Si puede sugerirse una dirección en la segunda ola de la edición independiente que vivimos desde hace como un lustro, sería su apuesta dominante por el rescate de clásicos descatalogados y títulos laterales de autores centrales; vinos viejos en odres nuevos, frente a la predilección de la primera ola de los noventa por la rabiosa juventud (descartada pues la ola primitiva del tardofranquismo, con Anagrama, Tusquets o Barral, al cabo gigantes «underground»). Si la apuesta por la juventud de las Lengua de Trapo, Acantilado o Valdemar (los «nuevos insumisos», que decía Jorge Herralde) no estuvo exenta de cierta superchería, el criterio actual parece más literario. Editores como Periférica, Impedimenta o Libros del Asteroide engrosan hoy catálogos valiosos, no sólo definidos por títulos libres de regalías, que acercan obras que subsistían como tesoros de bibliófilo o noticias de manual.

La reedición de Felisberto Hernández (Montevideo, 1902-1964) de Ediciones del Viento responde a ese espíritu de rebuscar en vetas no extenuadas. Por los tiempos de Clemente Colling, publicada en 1942, apenas se podía leer ya en las dos viejas ediciones de obras completas del uruguayo. Su obra, entre el hiperrealismo y el vanguardismo, siempre contra el «interés» como justificación de la literatura, nos lleva ahora a un tramo decisivo de su adolescencia: la llegada de Clemente Colling como profesor de piano.

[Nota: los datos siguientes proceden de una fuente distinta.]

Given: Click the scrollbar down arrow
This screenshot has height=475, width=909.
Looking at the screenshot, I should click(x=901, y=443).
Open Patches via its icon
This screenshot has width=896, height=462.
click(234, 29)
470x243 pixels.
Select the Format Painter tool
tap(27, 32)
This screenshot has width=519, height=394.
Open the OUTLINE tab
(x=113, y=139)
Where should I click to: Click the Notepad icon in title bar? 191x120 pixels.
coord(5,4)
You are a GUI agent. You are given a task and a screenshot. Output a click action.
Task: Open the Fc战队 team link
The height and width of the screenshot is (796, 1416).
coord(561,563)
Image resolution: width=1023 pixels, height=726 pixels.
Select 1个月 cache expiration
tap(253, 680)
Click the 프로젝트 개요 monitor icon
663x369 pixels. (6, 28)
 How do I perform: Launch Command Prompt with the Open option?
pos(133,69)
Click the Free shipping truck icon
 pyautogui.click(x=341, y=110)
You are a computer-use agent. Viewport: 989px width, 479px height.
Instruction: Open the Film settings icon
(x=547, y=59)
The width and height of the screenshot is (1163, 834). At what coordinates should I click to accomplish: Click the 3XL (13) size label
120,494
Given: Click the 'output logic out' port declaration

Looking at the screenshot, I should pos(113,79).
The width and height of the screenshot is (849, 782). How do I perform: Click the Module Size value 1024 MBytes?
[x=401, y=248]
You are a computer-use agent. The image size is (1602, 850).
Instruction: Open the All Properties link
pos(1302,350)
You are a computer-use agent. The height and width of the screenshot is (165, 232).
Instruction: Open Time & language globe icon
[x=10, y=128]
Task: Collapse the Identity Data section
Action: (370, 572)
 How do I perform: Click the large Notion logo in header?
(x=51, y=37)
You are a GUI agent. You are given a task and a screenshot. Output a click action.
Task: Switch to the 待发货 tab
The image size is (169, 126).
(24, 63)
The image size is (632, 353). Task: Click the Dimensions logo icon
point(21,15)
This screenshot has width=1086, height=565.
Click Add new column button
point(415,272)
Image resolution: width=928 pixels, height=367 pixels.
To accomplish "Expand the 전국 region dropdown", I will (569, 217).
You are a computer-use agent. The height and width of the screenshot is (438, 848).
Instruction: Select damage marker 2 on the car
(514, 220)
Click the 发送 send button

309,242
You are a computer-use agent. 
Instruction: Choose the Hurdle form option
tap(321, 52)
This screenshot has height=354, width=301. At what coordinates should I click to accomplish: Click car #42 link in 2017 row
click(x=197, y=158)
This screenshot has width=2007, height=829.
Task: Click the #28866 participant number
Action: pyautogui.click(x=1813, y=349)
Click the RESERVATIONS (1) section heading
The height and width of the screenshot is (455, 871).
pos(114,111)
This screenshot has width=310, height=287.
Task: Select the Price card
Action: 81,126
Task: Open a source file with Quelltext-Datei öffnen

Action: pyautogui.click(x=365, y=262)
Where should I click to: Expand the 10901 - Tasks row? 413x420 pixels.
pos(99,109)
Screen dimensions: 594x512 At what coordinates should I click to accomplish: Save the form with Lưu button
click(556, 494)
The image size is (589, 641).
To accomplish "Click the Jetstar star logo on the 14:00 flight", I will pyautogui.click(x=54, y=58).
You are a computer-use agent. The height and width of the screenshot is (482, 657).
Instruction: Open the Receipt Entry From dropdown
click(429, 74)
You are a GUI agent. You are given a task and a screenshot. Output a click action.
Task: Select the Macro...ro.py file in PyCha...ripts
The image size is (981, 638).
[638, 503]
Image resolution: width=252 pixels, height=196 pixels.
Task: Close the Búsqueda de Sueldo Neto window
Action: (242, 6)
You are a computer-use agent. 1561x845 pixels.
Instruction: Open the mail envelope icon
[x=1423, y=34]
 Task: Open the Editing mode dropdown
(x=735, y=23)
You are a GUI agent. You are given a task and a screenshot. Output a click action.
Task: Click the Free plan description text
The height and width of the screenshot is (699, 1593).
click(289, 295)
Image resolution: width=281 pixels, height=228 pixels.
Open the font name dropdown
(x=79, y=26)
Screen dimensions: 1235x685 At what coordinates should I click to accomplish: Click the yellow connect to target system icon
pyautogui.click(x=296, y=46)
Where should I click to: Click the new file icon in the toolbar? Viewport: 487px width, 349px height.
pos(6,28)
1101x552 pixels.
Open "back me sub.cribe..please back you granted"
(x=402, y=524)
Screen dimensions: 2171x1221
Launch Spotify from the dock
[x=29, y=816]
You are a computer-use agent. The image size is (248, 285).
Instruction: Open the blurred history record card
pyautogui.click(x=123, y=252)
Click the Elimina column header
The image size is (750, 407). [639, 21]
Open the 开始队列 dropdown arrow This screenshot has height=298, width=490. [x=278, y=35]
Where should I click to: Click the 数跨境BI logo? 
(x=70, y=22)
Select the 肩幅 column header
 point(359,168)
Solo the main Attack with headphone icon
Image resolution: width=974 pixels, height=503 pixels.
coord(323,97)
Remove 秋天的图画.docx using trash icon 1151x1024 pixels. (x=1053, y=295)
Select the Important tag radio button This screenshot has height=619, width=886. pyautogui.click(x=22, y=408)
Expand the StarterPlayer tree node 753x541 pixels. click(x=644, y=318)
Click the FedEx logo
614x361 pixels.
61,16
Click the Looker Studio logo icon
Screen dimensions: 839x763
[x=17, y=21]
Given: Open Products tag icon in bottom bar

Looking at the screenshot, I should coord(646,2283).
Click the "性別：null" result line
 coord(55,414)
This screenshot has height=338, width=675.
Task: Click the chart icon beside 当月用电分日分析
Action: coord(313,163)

Nada sucede aquí, que no sea la importancia del maestro como clave del pentagrama vital del joven. Felisberto, pianista de hecho, convenció a la familia para instalar al viejo, arruinado, nostálgico de embustes, maniático y desaseado, al cuarto de invitados. Antes que en composición y armonía, la lección de Colling ni siquiera fue él mismo, su siempre postergada gloria, su mediocridad y habilidad obsesiva en la digitación, que excluía el auténtico talento: «aquella habilidad caería en cabezas somnolientas de asombro [?], y deducirían algo así: si puede imitar así la obra de los demás, ¡cómo será la suya! Para mí, la suya era triste, como cuando un niño ama un juguete vulgar y lo guarda con cariño» (pág. 74). Por contraste, dio al joven que aún no se sabía escritor una poética, que asegura la vanidad de la destreza y la dificultad, puntales infames del arte burgués; y que, por último, avisa que educar es algo perfectamente inútil, salvo en los casos en que no es necesario.